| AVAILABLE DATA |
▽
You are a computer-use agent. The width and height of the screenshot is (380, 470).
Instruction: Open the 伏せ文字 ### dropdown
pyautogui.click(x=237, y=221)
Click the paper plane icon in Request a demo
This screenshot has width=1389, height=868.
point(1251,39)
△
| WHAT THE EXERCISE ASKS |
Convert the records above into a JSON list of strings with one string per line, leaving out any blank lines.

| OUTPUT OF THE EXERCISE |
[
  "You are a computer-use agent. The width and height of the screenshot is (380, 470).",
  "Instruction: Open the 伏せ文字 ### dropdown",
  "pyautogui.click(x=237, y=221)",
  "Click the paper plane icon in Request a demo",
  "This screenshot has width=1389, height=868.",
  "point(1251,39)"
]